Matsukawa 等[10]研 究 比 較39 例 破 裂 和95 例未破裂PComA 動脈瘤瘤頂指向, 發現瘤頂向外為PComA 動脈瘤破裂的獨立危險因素(OR=6.7,P=0.001), 并認為瘤頂指向除了影響動脈瘤血流動力學參數外, 還會搏動性接觸動脈瘤周圍組織結構。 動脈瘤瘤頂可能觸及周邊結構如顱神經、鄰近腦實質、顱底骨質等,進一步會發生變形,致使動脈瘤更加易破裂。 崔巖等[11]研究分析185 例PComA動脈瘤, 得出瘤頂指向后下外為破裂的危險因素(OR=7.584,P=0.038)。 本研究經多因素分析顯示PComA 動脈瘤瘤頂指向后下外為PComA 動脈瘤引起ONP 的危險因素。 這可能是由于PComA 與動眼神經特殊的解剖學關系所致。 動眼神經自中腦腳間窩發出,經大腦后動脈與小腦上動脈間穿出,走行于PComA 外側與腹側,向外突出的PComA 無法延伸至動眼神經下方,并壓迫動眼神經內側,從而引起ONP 癥狀。這與Matsukawa 等[10]提出的動脈瘤接觸到鄰近組織結構引起破裂的假設相一致。
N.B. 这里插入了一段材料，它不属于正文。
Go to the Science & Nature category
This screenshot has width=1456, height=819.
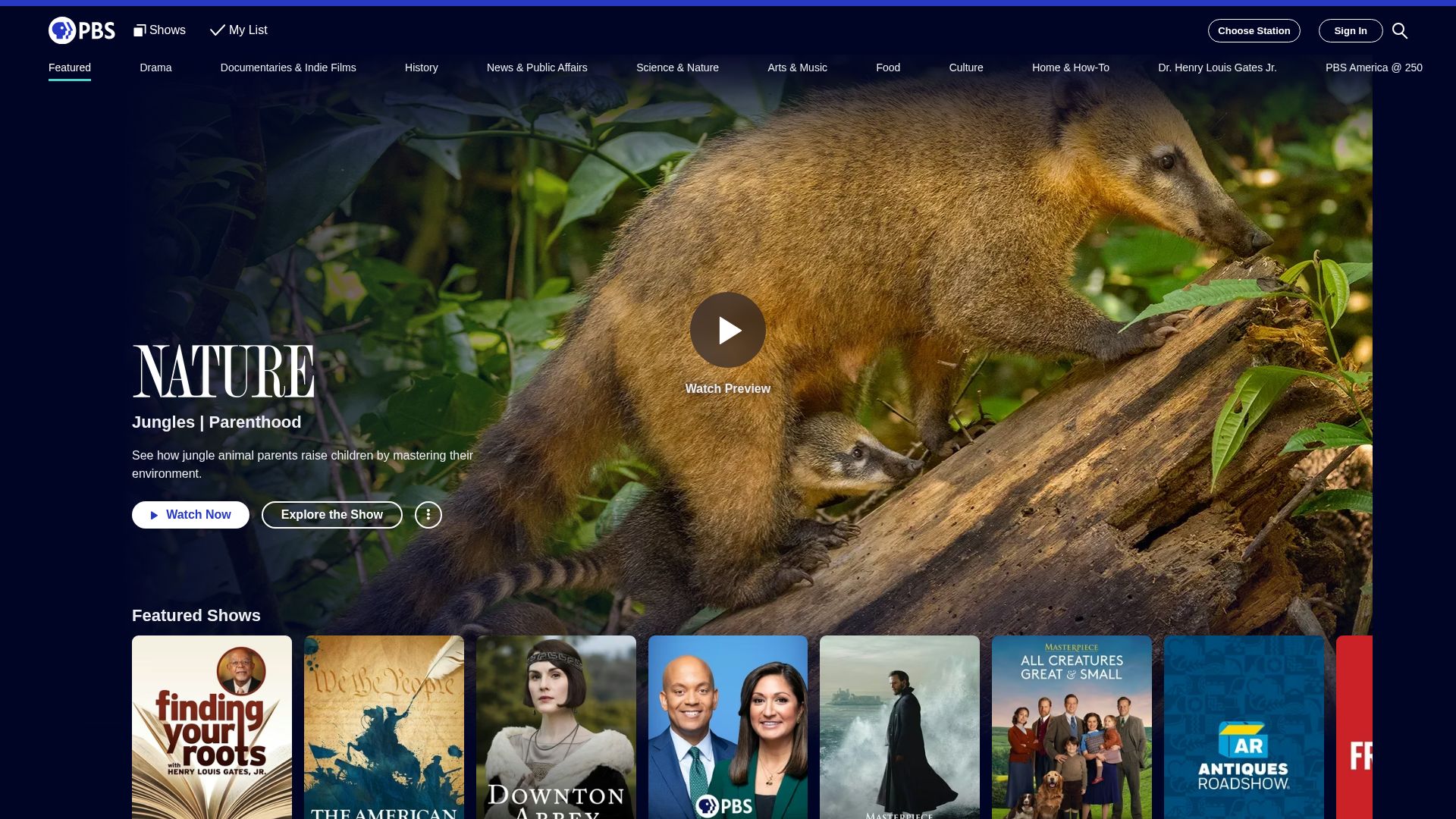point(677,67)
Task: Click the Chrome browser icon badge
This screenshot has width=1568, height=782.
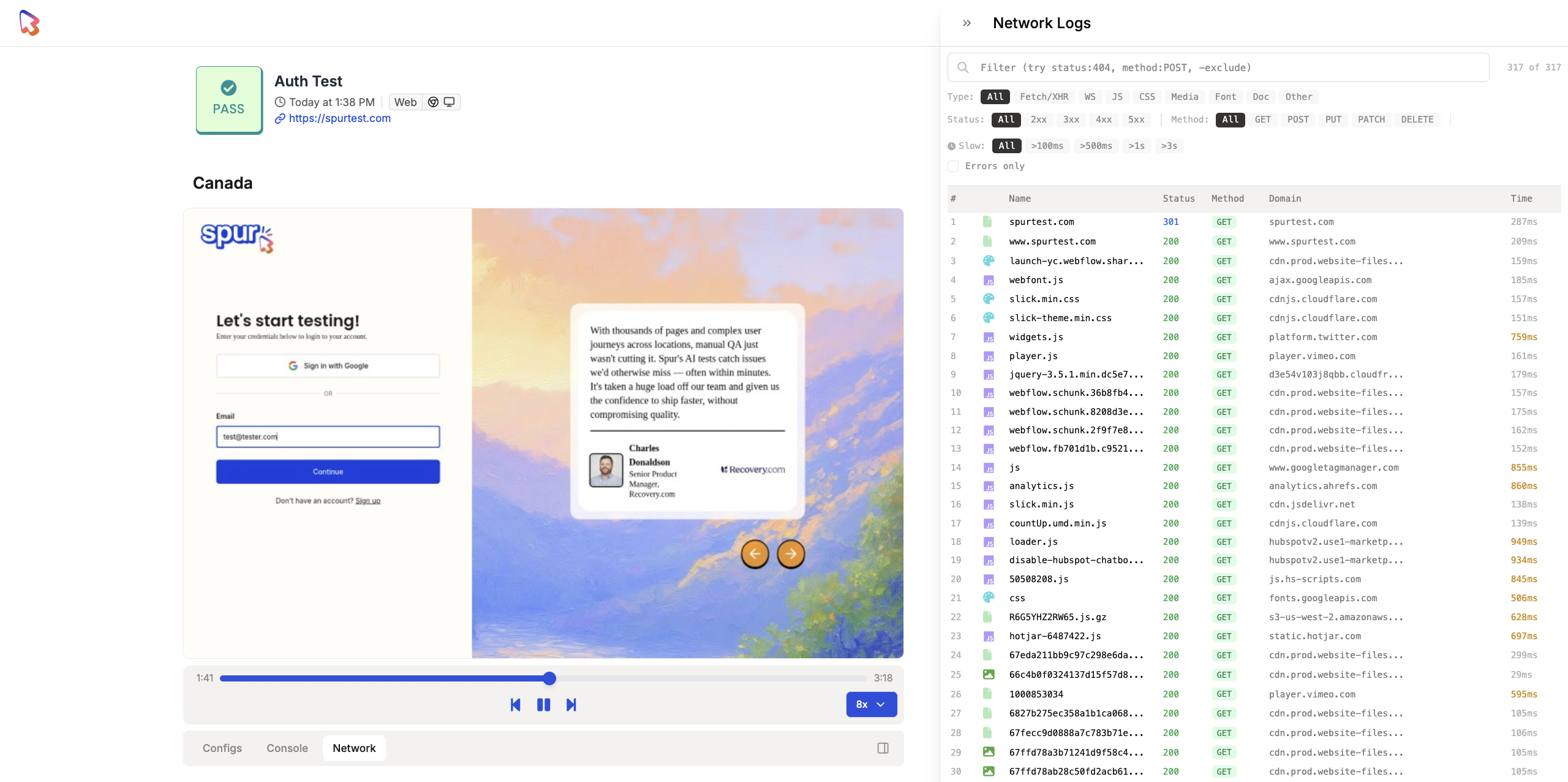Action: (x=433, y=102)
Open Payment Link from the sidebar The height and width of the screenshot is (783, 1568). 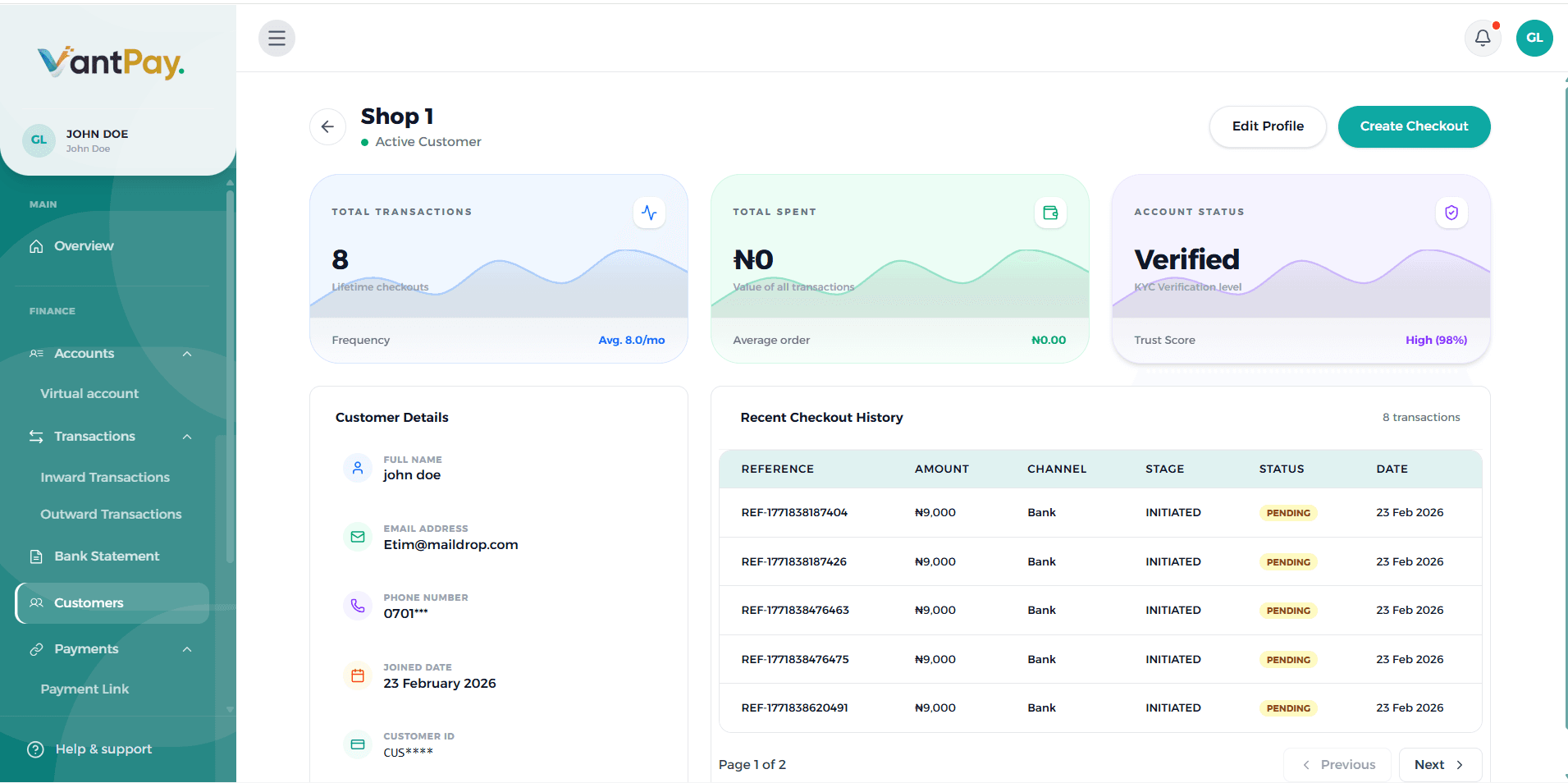[85, 689]
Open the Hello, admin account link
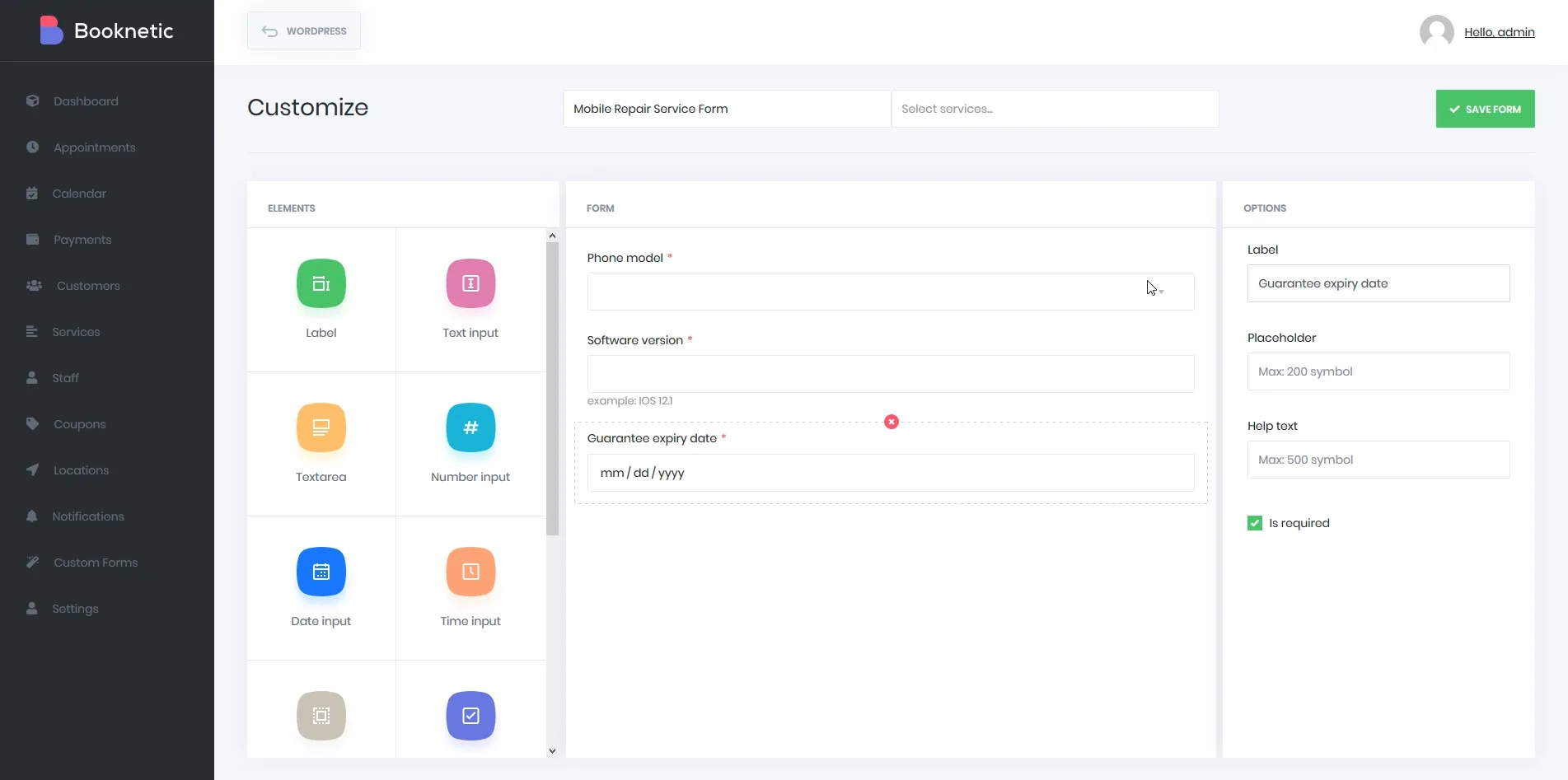The image size is (1568, 780). [1500, 32]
國內外多項研究表明,子囊形成與動脈瘤破裂密切相關。 萬軍等[12]回顧性分析顯示顱內破裂動脈瘤常表現為形態不規則,破口處瘤壁不光整,破口周圍易形成假性動脈瘤。 李元輝等[13]報道對顱內小動脈瘤(≤5 mm)形態學參數進行分析,結果提示子囊在破裂組和未破裂組患者間差異有統計學意義,但多因素分析未顯示差異有統計學意義。 Skodvin等[14]報道分析29 例患者破裂前后顱內動脈瘤形態學,破裂前有9 例(31%),破裂后有17 例(59%)患者子囊數≥1, 破裂后動脈瘤伴子囊比例明顯增加(P=0.005)。 Abboud 等[15]報道對420 例顱內動脈瘤進行遠期隨訪,發現伴發邊緣規則和不規則單囊的動脈瘤破裂風險增加3 倍,子囊形成時增加5.5 倍,形成多囊時增加7.2 倍。本研究中ONP 組患者存在子囊比例明顯高于非ONP 組, 多因素回歸分析顯示存在子囊為PComA 動脈瘤引起ONP 的獨立危險因素,可能是引起PComA 動脈瘤破裂的又一獨立危險因素。 這可能歸因于子囊內平均壁面應切力相對較低、子囊壁相對較薄[1],子囊生長速度較瘤體快。 動脈瘤子囊數越多,動脈瘤生長速度越快,其壓迫動眼神經的可能性越大;同時,動脈瘤子囊指向后外下時,由于其特殊的解剖學關系,易引起ONP 癥狀。
本研究也存在一些不足,如為單中心回顧性研究,樣本量相對較小;未對完全或部分ONP 進行分析; 未評估血流動力學參數對PComA 動脈瘤伴ONP 的影響。 后期需多中心參與、擴大樣本量進一步驗證。
綜上,本研究結果顯示,瘤頸寬度≤3.8 mm、瘤頂指向后外下、存在子囊,可能是PComA 動脈瘤引起ONP 的形態學危險因素, 也是PComA 動脈瘤破裂相關重要形態學參數。 臨床上對于具有這些形態學特征的PComA 動脈瘤需要早期甄別, 進行積極的早期干預,以避免發生破裂出血等嚴重后果。